The next day, the Blackledges visit Lorna at work and ask her to return to Montana with their grandson, she agrees to do so, but she's also concerned what this family will do to her if she leaves, probably track her down. So instead of Lorna showing up at their hotel, the Blackledges are visited by Blanche, Donnie and Bill, plus a couple other tough-looking family members, and things don't go well. George pulls his gun, but come on, he's getting on in years, so he ends up in the hospital, and the local sheriff who investigates the incident sides with the Weboys, pointing out that these out-of-towners came to Gladstone to try to get their grandson back, then they pulled a gun on the Weboys while in their hotel room, but the good news is that the Weboys have agreed to not press charges, provided George and Margaret leave town and forget about their grandson. 

Well, that probably would be the smart thing to do, only Margaret can't seem to give up.

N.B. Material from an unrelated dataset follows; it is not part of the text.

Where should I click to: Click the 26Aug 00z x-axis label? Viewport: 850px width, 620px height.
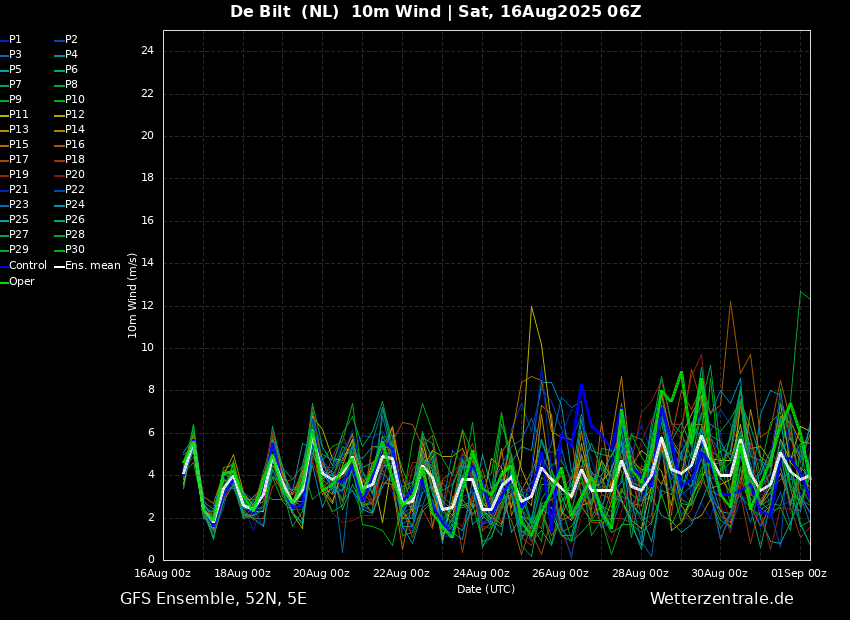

George sneaks out to return to the Weboy ranch with a shotgun, and he tries to either take the boy or go all one-man-army on the Weboys. Well, he's not exactly Jason Statham so there are some disastrous consquences, to say the least. I guess at some point you have to cut your losses and accept that even family members are going to come and go. At that point, even if they could get little Jimmy back, would it be worth the cost? 

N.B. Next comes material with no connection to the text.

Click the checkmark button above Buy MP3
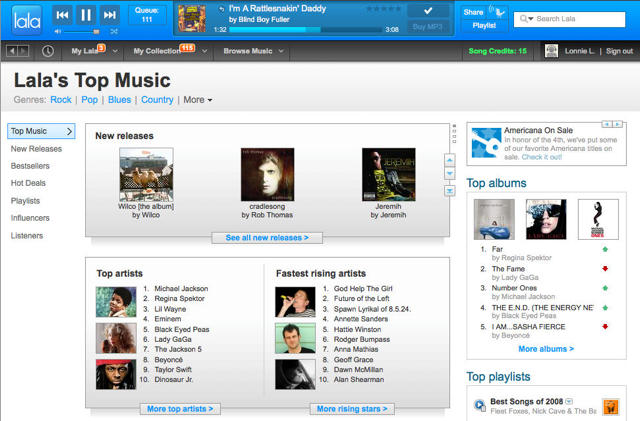Screen dimensions: 640x421 point(428,11)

Sure, the Jason Statham films are mindless, feel-good action films where the moral arc of the universe bends toward justice, and the good guy with a gun usually beats a biker gang with guns because he's got the moral high ground, also he exercises and knows MMA stuff. But if a normal person went up against a whole family full of tough guys, this film's result is at least a bit more believable, even if it's not exactly the outcome the audience wants. Even when Margaret gets more help from Peter, by the time she arrives at the Weboy house, well, no spoilers here. 

But these actors played Superman's earth parents in the previous round of DC superhero films, maybe that's why it feels like they're the moral people with justice on their side. Why couldn't they have tried to go about things the legal way, instead of playing vigilante, maybe file some lawsuit to get visitation rights so they could see their grandson? That might have taken a bit longer, especially if they didn't know where he was, but ultimately that could have been more successful. Just saying. 

Directed by Thomas Bezucha (director of "The Family Stone")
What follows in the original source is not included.